■ SUPPLIED DATA:
----------------
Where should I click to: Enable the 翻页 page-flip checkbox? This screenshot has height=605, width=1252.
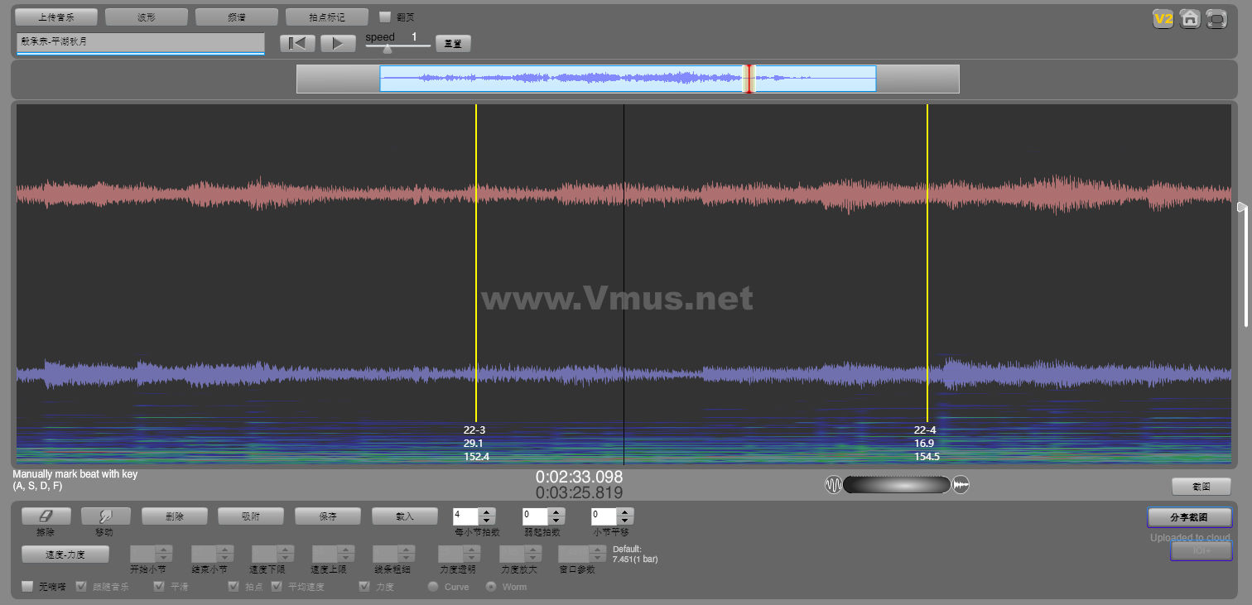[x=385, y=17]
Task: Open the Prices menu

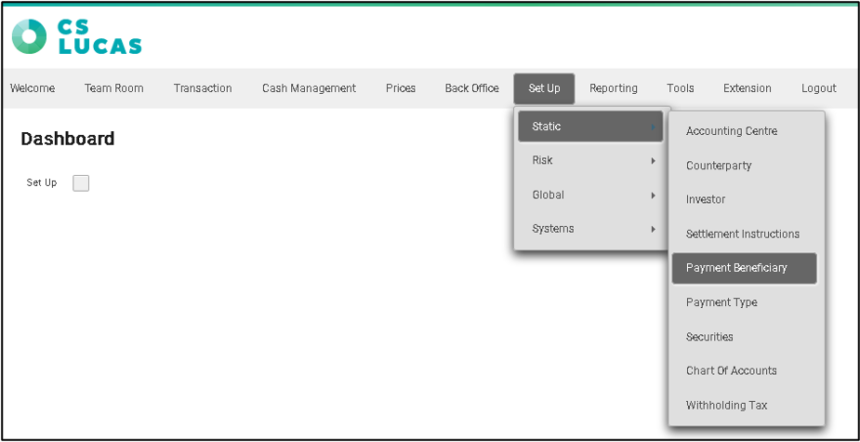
----------------
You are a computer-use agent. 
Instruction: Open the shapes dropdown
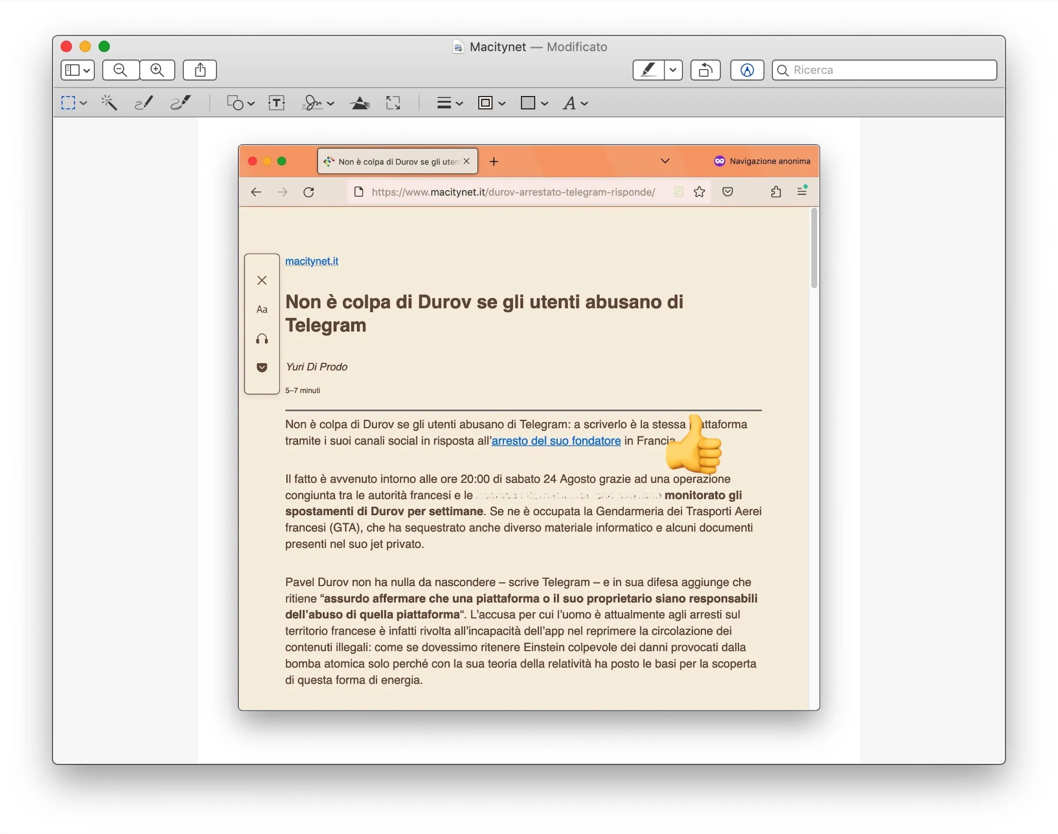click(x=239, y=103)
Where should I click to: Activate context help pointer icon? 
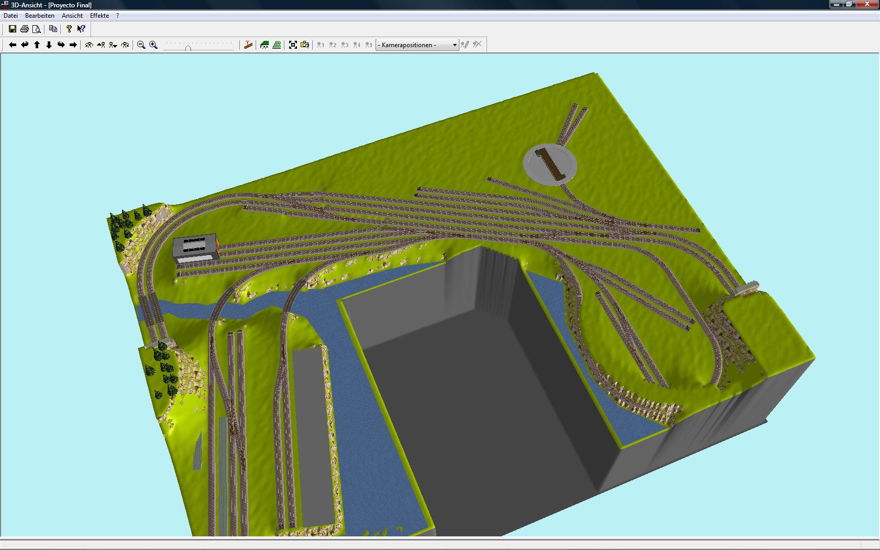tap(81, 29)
----------------
■ WHAT NEEDS TO BE DONE: List every line above that contains the word "Open", matching case exactly.

■ RESULT FOR THIS EXERCISE:
Task: Open the Prices menu
Instruction: Open the shapes dropdown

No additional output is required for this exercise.